It's ironic that Dredg draws so many comparisons to Sevendust, Mudvayne, and the rest of the hard-hitting new metal crowd, because, as revealed on their new live recording, Live At The Fillmore, [Interscope] they aren't a metal band at all. Powerful and emotive, Dredg actually pull on the heartstrings like nobody's business, and keep the volume up, while also keeping the sound low-key. One of the marks of a truly proficient live band, Dredg make their songs sound fresh off the record, adding dimension without losing musical precision.
The album starts with the rising energy of “The Warbler,” letting singer Gavin Hayes bring the performance in with style, singing low and ominous over the sustained guitars and drum beat. Soon, the intro gives way to new single, “Bug Eyes”, which exemplifies the band's varied, flowing sound. The verses apply guitars in a syncopated off-rhythm way, then open into an intense, epic, distorted tone for the chorus, as Hayes calls out, “Your departure from Earth.... it's haunting you... it's haunting you...” The songs keep to this sort of pattern, but each sounds unique, with its own theme and vague-yet-powerful storyline.

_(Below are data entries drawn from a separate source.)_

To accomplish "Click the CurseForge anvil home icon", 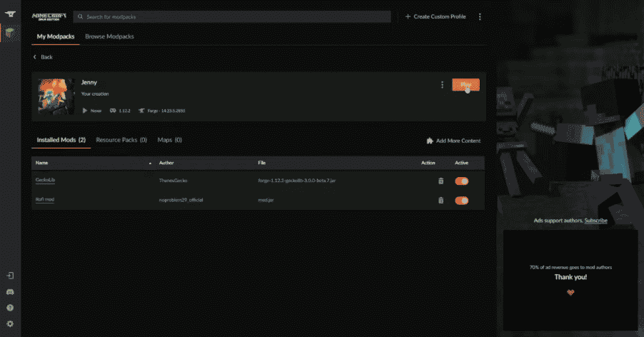I will pyautogui.click(x=9, y=16).
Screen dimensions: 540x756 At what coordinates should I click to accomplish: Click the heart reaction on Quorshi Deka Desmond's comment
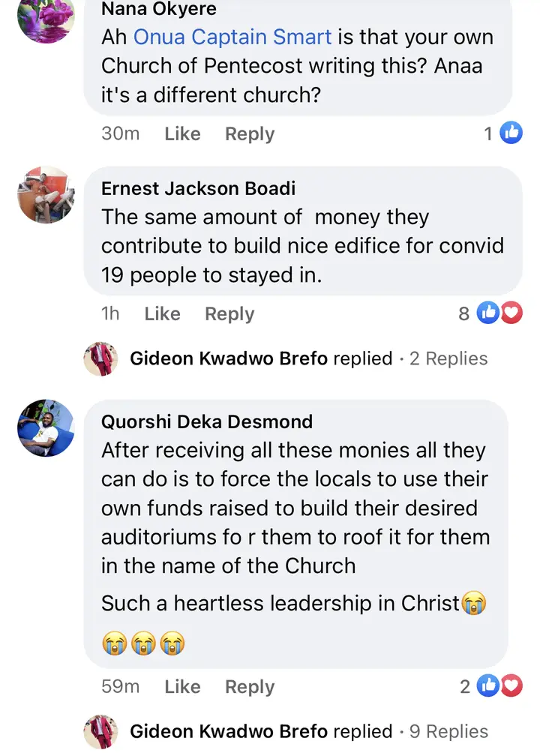pyautogui.click(x=512, y=686)
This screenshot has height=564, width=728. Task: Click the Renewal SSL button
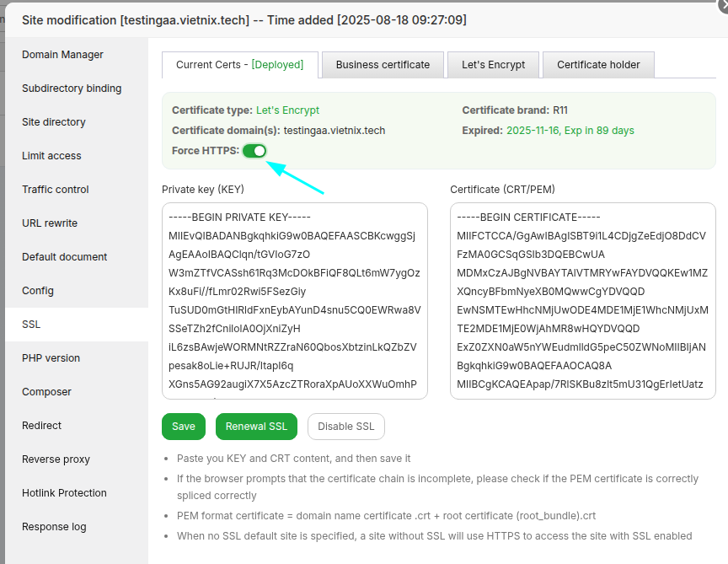[x=256, y=427]
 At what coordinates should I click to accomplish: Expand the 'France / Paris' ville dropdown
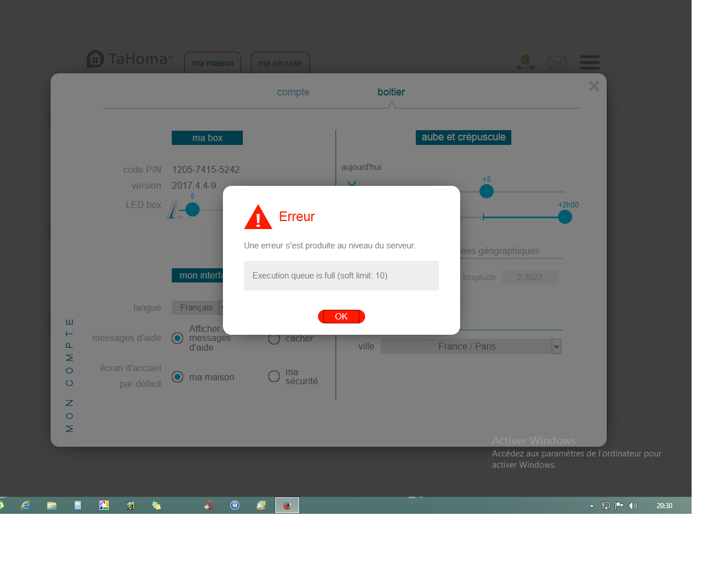(556, 346)
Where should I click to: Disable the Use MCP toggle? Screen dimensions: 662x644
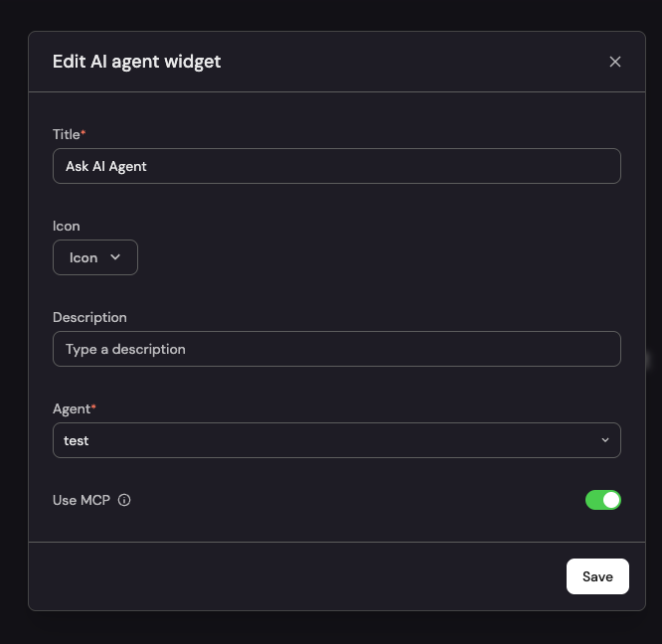602,500
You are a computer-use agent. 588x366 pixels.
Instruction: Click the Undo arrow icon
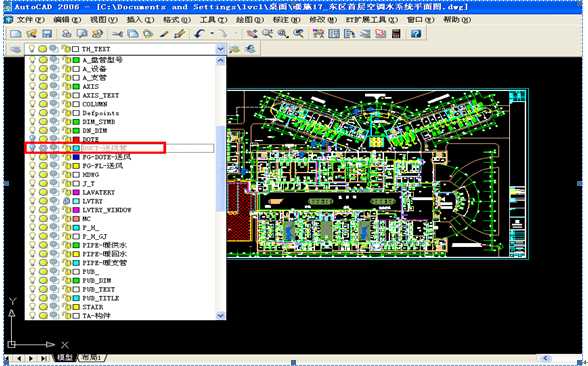coord(200,34)
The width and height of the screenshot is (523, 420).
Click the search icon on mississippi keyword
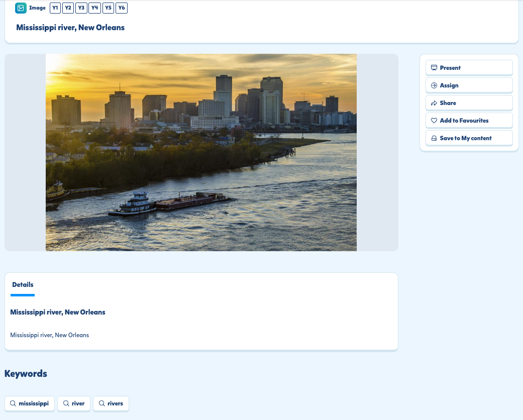coord(13,403)
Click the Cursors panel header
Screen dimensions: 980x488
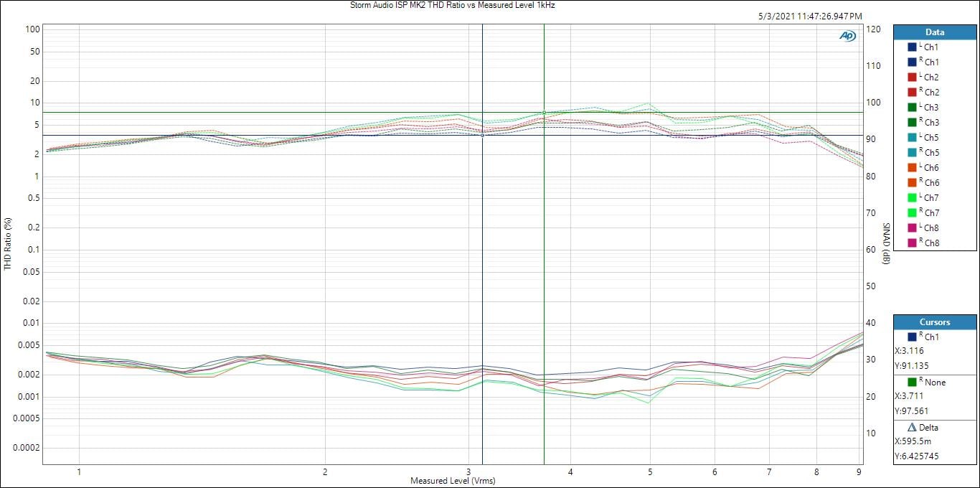[934, 322]
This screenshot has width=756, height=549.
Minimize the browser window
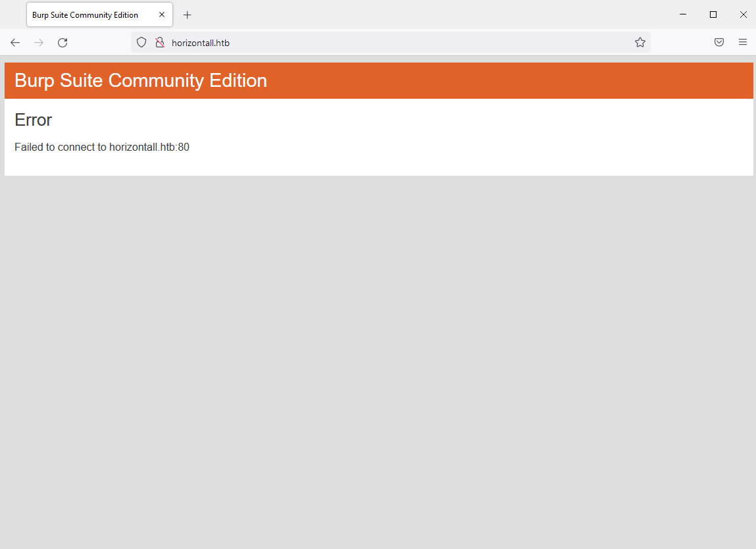pyautogui.click(x=683, y=14)
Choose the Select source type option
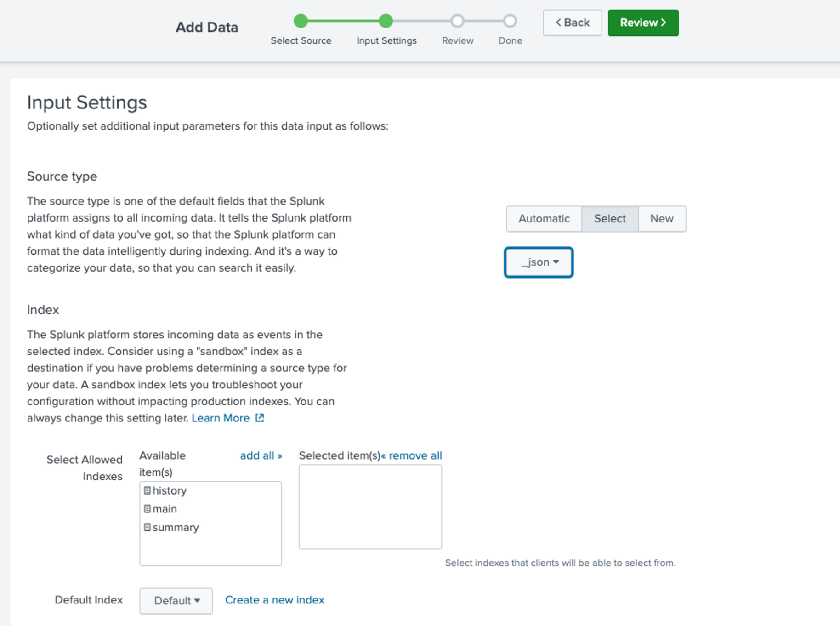 click(x=610, y=219)
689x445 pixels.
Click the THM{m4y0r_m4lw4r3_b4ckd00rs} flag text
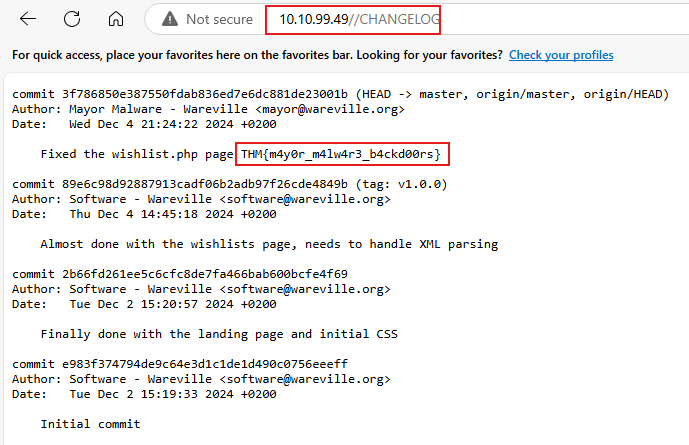[x=341, y=154]
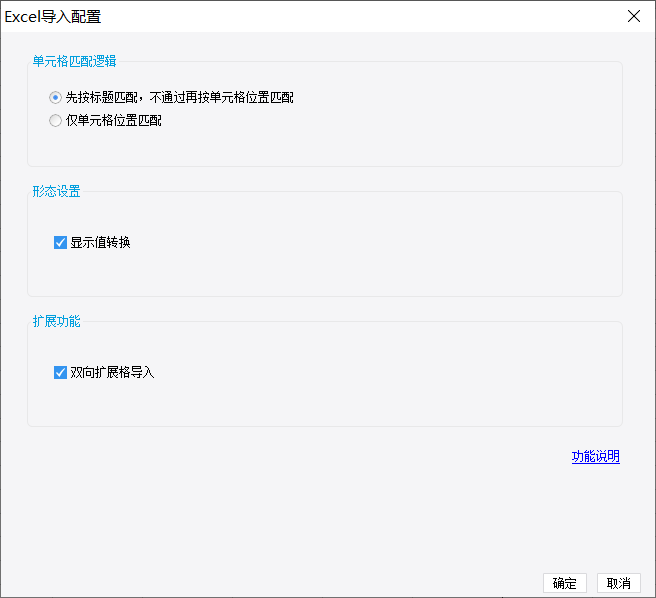The width and height of the screenshot is (656, 598).
Task: Click the 显示值转换 label text
Action: coord(100,243)

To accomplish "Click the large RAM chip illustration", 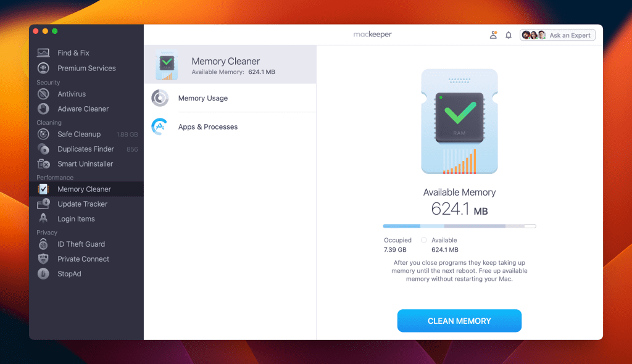I will (459, 122).
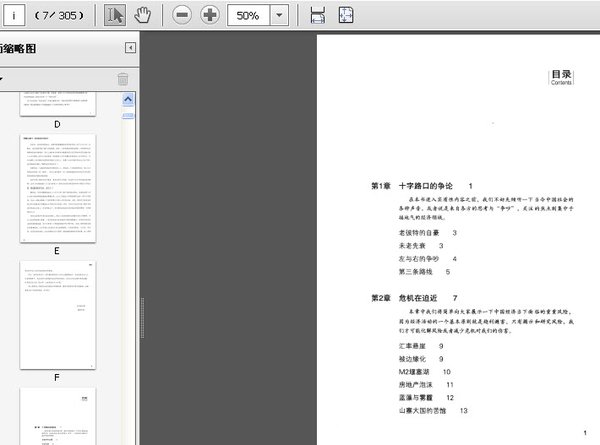Open the zoom level dropdown arrow
The height and width of the screenshot is (445, 600).
pos(279,16)
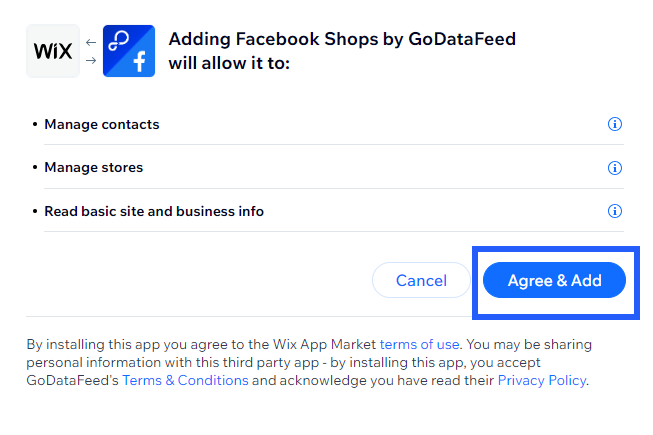Show info for Read basic site and business info
This screenshot has height=435, width=653.
pos(615,211)
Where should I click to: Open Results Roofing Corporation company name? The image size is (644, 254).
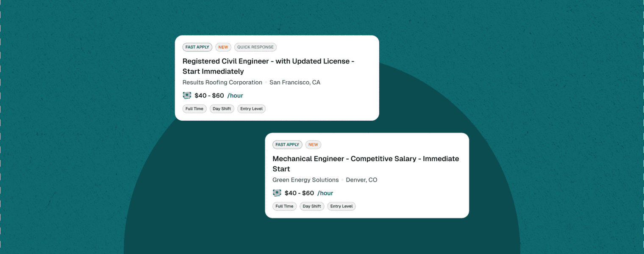(222, 83)
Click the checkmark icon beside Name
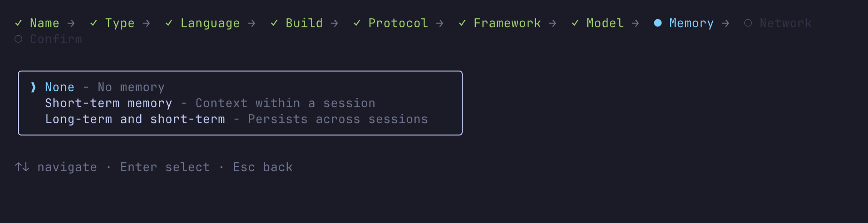This screenshot has width=868, height=223. pyautogui.click(x=18, y=23)
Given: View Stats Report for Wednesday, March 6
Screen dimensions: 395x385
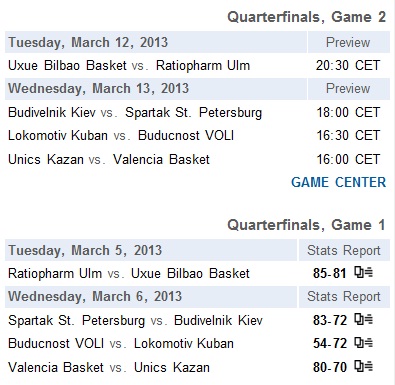Looking at the screenshot, I should [x=344, y=296].
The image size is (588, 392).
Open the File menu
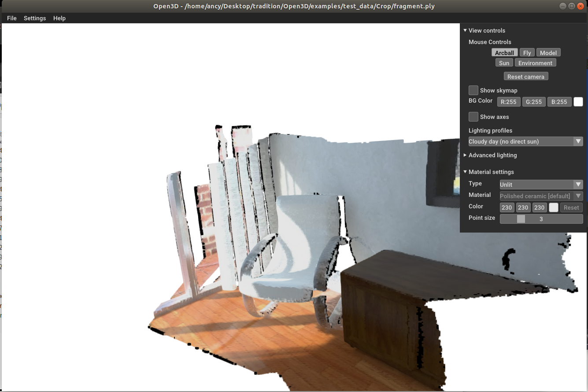(11, 18)
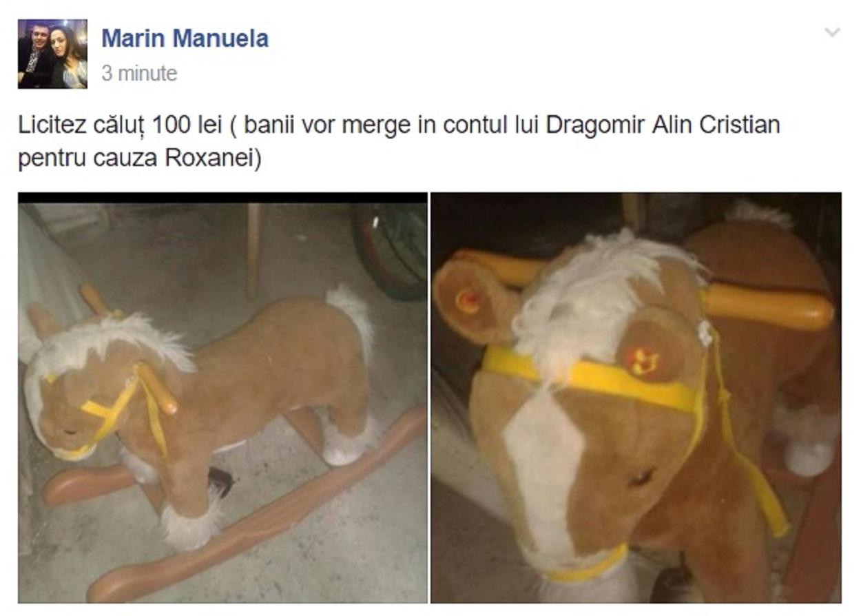Screen dimensions: 861x616
Task: Click the man in the profile picture
Action: [36, 54]
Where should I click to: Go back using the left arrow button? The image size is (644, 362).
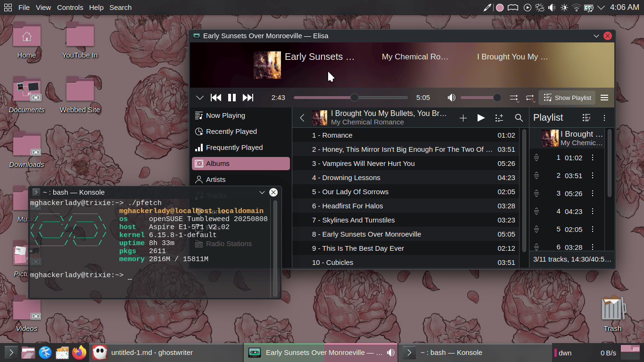pyautogui.click(x=302, y=118)
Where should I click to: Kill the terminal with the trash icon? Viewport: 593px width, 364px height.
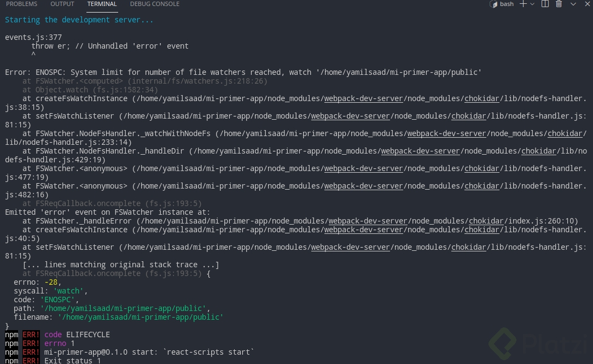coord(559,4)
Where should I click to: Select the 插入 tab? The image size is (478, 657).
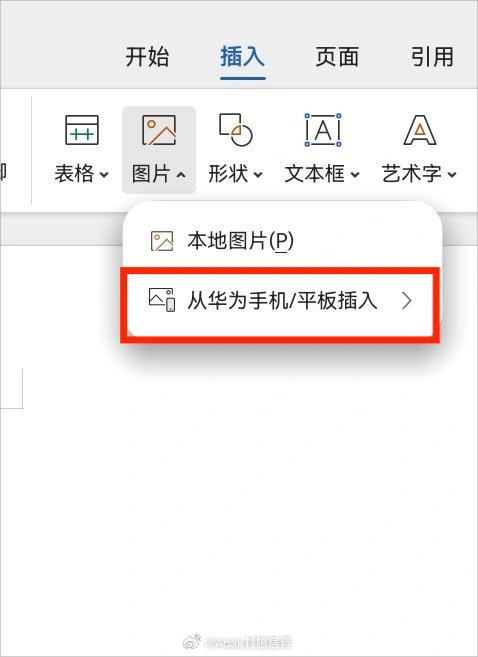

One particular gem is “Sanzen,” from the band's second album, El Cielo. Not only is it loaded with agonized emotion (“Hold on, hold on... We'll be with you soon.”) but it's also a near perfect translation of the studio take to a live setting. The guitars are spot-on, the drums have the same crashing rush, and every note of the vocals is perfect. Indeed, once hearing this fantastic performance, it's hard to believe that the original version of “Sanzen” wasn't recorded live. The same could be said for most of the other tracks on Live At The Fillmore, as well. From the instruments to the well applied and tasteful sound samples, it's clear that Dredg has all the elements of a completely brilliant live act.
Overall, this is a really, really good disc, and more than worth buying. It's clear that Dredg thrives on live performance, and the potent songwriting carries over to a stage better than you could dare hope. There was only one thing that disappointed this reviewer about the show, and that was that he couldn't be there himself.